The moves came after German factory orders increased 4.8 per cent in February month on month, beating expectations of 0.5 per cent in the latest positive signal for Europe’s largest economy.

US stocks had fallen on Tuesday following employment data that appeared to show that the labour market in the world’s biggest economy was cooling.

“The release added to the signs that the Fed’s tightening cycle was increasingly having an effect, and the historic levels of tightness in the labour market were finally beginning to ease,” said analysts at Deutsche Bank.

Analysts are looking to the release of non-farm payrolls and the unemployment rate on Friday to provide further clarity. Investors now see a roughly even chance that the US Federal Reserve will raise interest rates by a further quarter percentage point at its next meeting in May or satay on hold.

Futures contracts linked to the blue-chip S&P 500 and the tech-heavy Nasdaq indicated that both indices are expected to open 0.2 per cent lower on Wednesday.

Investors remain on edge over the fallout from the recent banking crisis. On Tuesday, the KBW bank index, which tracks 22 US banks, lost 2 per cent after JPMorgan chief executive Jamie Dimon warned that the crisis was “not yet over” and its effects would be felt for “years to come”. The Stoxx 600 Banks index lost 0.9 per cent.

“So far the contagion has been contained but I think we lack perspective on the broader ramifications of the end of easy money and higher interest rates,” said Emmanuel Cau, head of European equity strategy at Barclays. “There may be pockets of instability.”

In Asia, the Hang Seng index closed down 0.7 per cent, while China’s CSI 300 gained 0.3 per cent.

Treasury prices fell, with the yield on 2-year Treasuries rising 0.04 percentage points to 3.87 per cent, and the yield on 10-year bonds gaining 0.02 percentage points to 3.35 per cent.
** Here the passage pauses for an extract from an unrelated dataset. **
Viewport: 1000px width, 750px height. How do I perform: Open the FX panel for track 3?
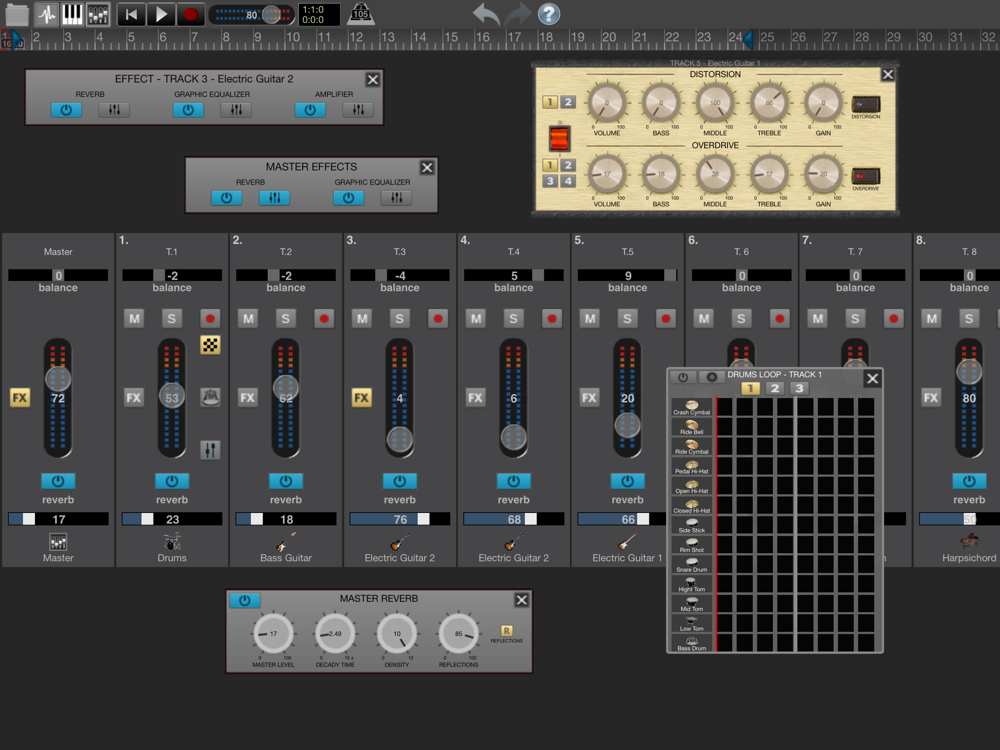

On Tuesday, the yield on 10-year notes fell to 3.34, the lowest level since September.

The dollar index, which measures the greenback against a basket of six peer currencies, rose 0.1 per cent.

Oil prices continued to climb with Brent crude up 0.2 per cent to $85.12 a barrel and WTI up 0.2 per cent to $80.82 a barrel. Gold rose 0.2 per cent to 2,024.29, its highest level since March 2022.